Understanding the nature of an optically denser medium helps explain many optical phenomena like refraction and internal reflections.

Wave Equation

The wave equation is an essential tool in physics for understanding wave behaviors. It shows the relationship between velocity, frequency, and wavelength of a wave:
\[ v = f \lambda \] Where \( v \) is the velocity, \( f \) is the frequency, and \( \lambda \) is the wavelength.

As a light wave enters an optically denser medium, its velocity \( v \) decreases, while its frequency \( f \) remains constant. This results in a change in wavelength \( \lambda \).

• The wavelength becomes shorter as velocity decreases but the frequency stays unaffected.
• This equation supports the idea that only the wavelength changes when a wave enters a different medium.

This relationship is a cornerstone in understanding how light behaves across various media.

Light Wave Behavior

Light wave behavior changes significantly when moving between different media.

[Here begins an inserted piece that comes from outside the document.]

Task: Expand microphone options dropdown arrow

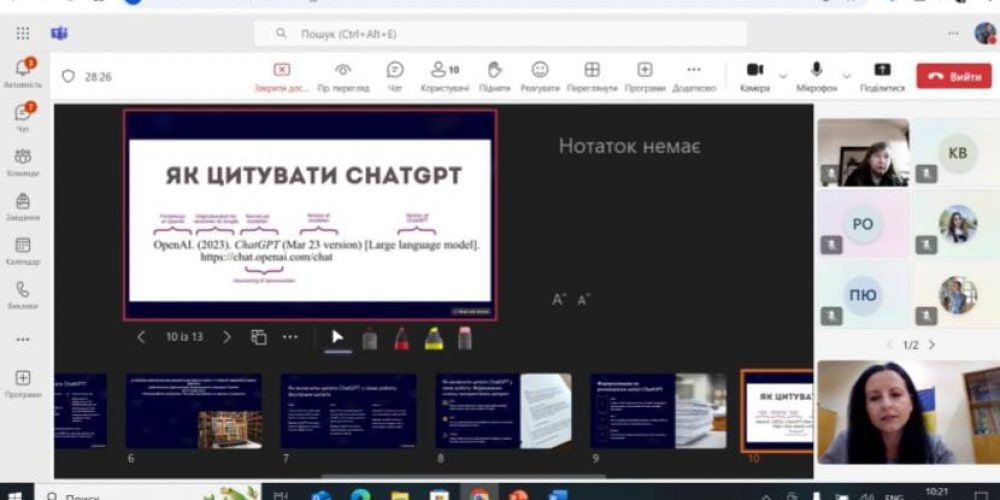Action: click(846, 76)
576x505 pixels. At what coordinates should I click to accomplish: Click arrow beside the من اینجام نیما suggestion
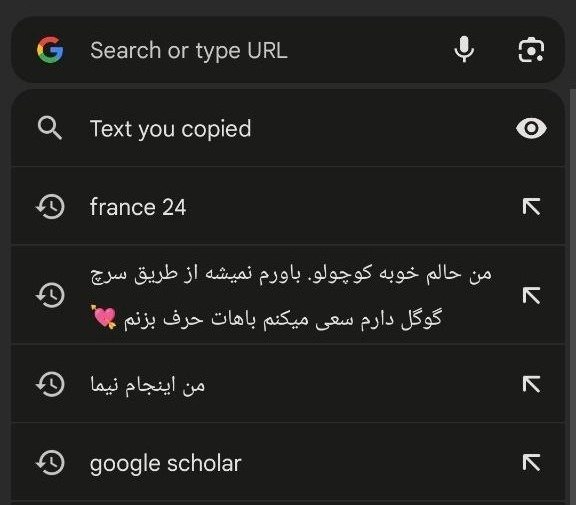(x=531, y=384)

Upon entering an optically denser medium:

• The velocity of the wave decreases.
• The wavelength also decreases, as indicated by the wave equation.
• The light wave bends, changing its direction as per Snell's Law.

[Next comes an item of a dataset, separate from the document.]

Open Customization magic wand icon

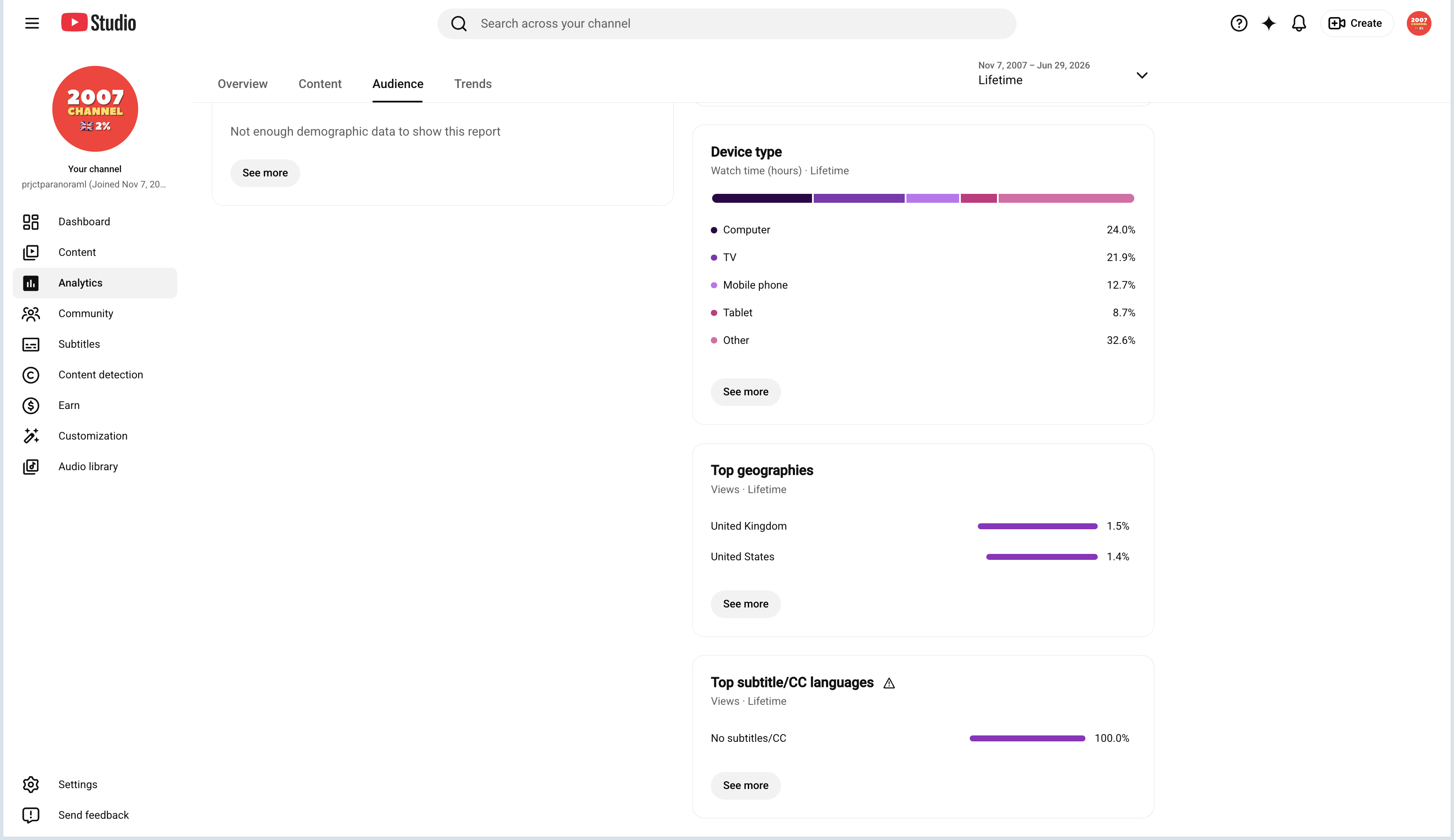pos(31,436)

Each of these changes occurs due to the intrinsic properties of the movement among different media.

Despite these changes, it's crucial to note that certain properties remain constant, such as:

• Frequency, which is determined by the light source and stays the same irrespective of the medium.
• Amplitude, since it depends on the wave's energy, not the medium it traverses.

This explains why, while light behavior can seem complex, fundamental constant properties help in predicting outcomes.

Refractive Index

The refractive index measures how much the speed of light is reduced inside a medium. It is represented as a ratio in Snell's Law of Refraction. For two media, the refractive index \( n \) relates to how strongly a medium can bend the light rays:\[ n = \frac{c}{v} \]Where \( c \) is the speed of light in a vacuum, and \( v \) is the speed of light in the medium.

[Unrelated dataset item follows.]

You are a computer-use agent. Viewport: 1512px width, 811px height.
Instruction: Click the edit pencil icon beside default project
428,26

When light enters a denser medium:

• The refractive index is higher than that of the medium it came from.
• The angle of refraction becomes smaller than the angle of incidence, reflecting the bending of light.

This measure helps explain why light slows down and bends. A higher refractive index means greater optical density, leading to more significant bending and slower propagation of light in the medium.

Both practical and theoretical investigations of refractive indices help explain numerous optical phenomena and applications, from lenses to fiber optics.